Please rewrite these items with "midpoint" changed to "center point", keeping everything else the same and leaving out the pictures.

══════

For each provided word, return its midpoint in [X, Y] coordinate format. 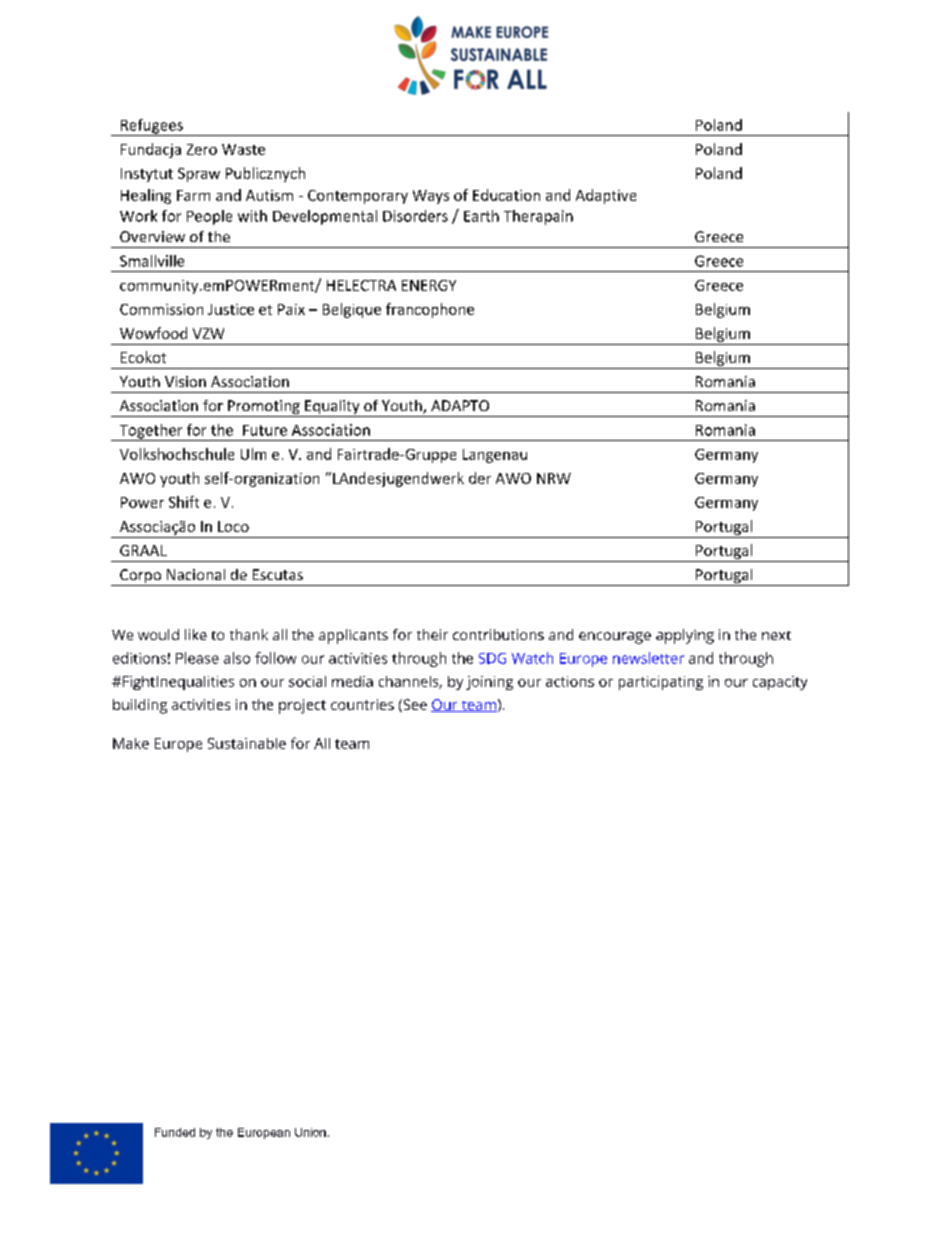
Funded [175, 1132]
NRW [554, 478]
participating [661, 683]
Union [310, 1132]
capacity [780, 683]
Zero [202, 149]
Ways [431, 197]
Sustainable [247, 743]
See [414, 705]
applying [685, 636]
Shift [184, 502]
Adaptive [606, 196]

══════

» Worked solution:
For each provided word, return its center point in [X, Y] coordinate format. 
Funded [175, 1132]
NRW [554, 478]
participating [661, 683]
Union [310, 1132]
capacity [780, 683]
Zero [202, 149]
Ways [431, 197]
Sustainable [247, 743]
See [414, 705]
applying [685, 636]
Shift [184, 502]
Adaptive [606, 196]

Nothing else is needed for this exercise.